* Exercise materials *
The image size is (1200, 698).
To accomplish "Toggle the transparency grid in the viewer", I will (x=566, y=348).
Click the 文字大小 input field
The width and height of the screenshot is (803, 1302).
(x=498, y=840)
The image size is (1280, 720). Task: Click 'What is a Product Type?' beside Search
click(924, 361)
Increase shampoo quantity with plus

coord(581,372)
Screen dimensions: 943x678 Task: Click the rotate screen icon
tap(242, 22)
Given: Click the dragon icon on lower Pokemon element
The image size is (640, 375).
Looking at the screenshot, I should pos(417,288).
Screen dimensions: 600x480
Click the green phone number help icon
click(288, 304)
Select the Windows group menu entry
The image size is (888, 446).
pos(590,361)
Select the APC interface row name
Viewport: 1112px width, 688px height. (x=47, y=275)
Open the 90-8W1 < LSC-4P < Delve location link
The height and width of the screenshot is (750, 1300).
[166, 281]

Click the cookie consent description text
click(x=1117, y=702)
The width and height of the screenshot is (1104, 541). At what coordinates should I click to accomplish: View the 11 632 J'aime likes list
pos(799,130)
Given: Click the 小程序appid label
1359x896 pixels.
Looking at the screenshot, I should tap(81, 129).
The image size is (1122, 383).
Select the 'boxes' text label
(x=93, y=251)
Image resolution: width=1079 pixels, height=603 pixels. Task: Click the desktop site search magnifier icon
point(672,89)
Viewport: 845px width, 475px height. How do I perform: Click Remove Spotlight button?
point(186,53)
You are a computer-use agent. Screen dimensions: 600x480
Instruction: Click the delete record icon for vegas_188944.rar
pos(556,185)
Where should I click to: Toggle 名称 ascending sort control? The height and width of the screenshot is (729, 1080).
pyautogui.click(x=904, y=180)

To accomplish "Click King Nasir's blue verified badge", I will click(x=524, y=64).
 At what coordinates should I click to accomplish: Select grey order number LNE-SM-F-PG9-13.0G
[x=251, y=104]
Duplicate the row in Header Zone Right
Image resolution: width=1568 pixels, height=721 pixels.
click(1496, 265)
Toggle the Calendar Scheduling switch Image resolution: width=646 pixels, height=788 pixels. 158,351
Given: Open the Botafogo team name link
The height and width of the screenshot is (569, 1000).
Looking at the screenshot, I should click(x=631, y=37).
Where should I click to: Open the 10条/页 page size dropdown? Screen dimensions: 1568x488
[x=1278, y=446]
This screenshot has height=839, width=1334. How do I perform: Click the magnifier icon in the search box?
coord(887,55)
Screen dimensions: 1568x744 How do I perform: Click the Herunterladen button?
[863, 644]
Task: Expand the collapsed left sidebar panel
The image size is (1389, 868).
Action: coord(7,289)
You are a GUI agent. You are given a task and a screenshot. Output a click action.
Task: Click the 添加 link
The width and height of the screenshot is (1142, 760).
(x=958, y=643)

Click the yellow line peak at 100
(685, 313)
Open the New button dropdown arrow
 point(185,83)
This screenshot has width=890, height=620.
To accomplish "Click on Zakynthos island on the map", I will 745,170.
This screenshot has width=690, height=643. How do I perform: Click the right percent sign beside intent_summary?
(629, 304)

* Work instructions *
Exactness is what counts here: write out every record again.

* Exercise solution *
The image size is (1200, 698).
To accomplish "Toggle the transparency grid in the viewer", I will (x=566, y=348).
Click the 文字大小 input field
The width and height of the screenshot is (803, 1302).
(x=498, y=840)
The image size is (1280, 720). Task: Click 'What is a Product Type?' beside Search
click(924, 361)
Increase shampoo quantity with plus

coord(581,372)
Screen dimensions: 943x678 Task: Click the rotate screen icon
tap(242, 22)
Given: Click the dragon icon on lower Pokemon element
The image size is (640, 375).
Looking at the screenshot, I should pos(417,288).
Screen dimensions: 600x480
Click the green phone number help icon
click(288, 304)
Select the Windows group menu entry
The image size is (888, 446).
pos(590,361)
Select the APC interface row name
Viewport: 1112px width, 688px height. (x=47, y=275)
Open the 90-8W1 < LSC-4P < Delve location link
The height and width of the screenshot is (750, 1300).
[166, 281]

Click the cookie consent description text
click(x=1117, y=702)
The width and height of the screenshot is (1104, 541). At what coordinates should I click to accomplish: View the 11 632 J'aime likes list
pos(799,130)
Given: Click the 小程序appid label
1359x896 pixels.
Looking at the screenshot, I should tap(81, 129).
The image size is (1122, 383).
Select the 'boxes' text label
(x=93, y=251)
Image resolution: width=1079 pixels, height=603 pixels. Task: Click the desktop site search magnifier icon
point(672,89)
Viewport: 845px width, 475px height. How do I perform: Click Remove Spotlight button?
point(186,53)
You are a computer-use agent. Screen dimensions: 600x480
Instruction: Click the delete record icon for vegas_188944.rar
pos(556,185)
Where should I click to: Toggle 名称 ascending sort control? The height and width of the screenshot is (729, 1080).
pyautogui.click(x=904, y=180)

To accomplish "Click King Nasir's blue verified badge", I will click(x=524, y=64).
 At what coordinates should I click to accomplish: Select grey order number LNE-SM-F-PG9-13.0G
[x=251, y=104]
Duplicate the row in Header Zone Right
Image resolution: width=1568 pixels, height=721 pixels.
click(1496, 265)
Toggle the Calendar Scheduling switch Image resolution: width=646 pixels, height=788 pixels. 158,351
Given: Open the Botafogo team name link
The height and width of the screenshot is (569, 1000).
Looking at the screenshot, I should click(x=631, y=37).
Where should I click to: Open the 10条/页 page size dropdown? Screen dimensions: 1568x488
[x=1278, y=446]
This screenshot has height=839, width=1334. How do I perform: Click the magnifier icon in the search box?
coord(887,55)
Screen dimensions: 1568x744 How do I perform: Click the Herunterladen button?
[863, 644]
Task: Expand the collapsed left sidebar panel
The image size is (1389, 868).
Action: coord(7,289)
You are a GUI agent. You are given a task and a screenshot. Output a click action.
Task: Click the 添加 link
The width and height of the screenshot is (1142, 760).
(x=958, y=643)

Click the yellow line peak at 100
(685, 313)
Open the New button dropdown arrow
 point(185,83)
This screenshot has width=890, height=620.
To accomplish "Click on Zakynthos island on the map", I will 745,170.
This screenshot has width=690, height=643. How do I perform: Click the right percent sign beside intent_summary?
(629, 304)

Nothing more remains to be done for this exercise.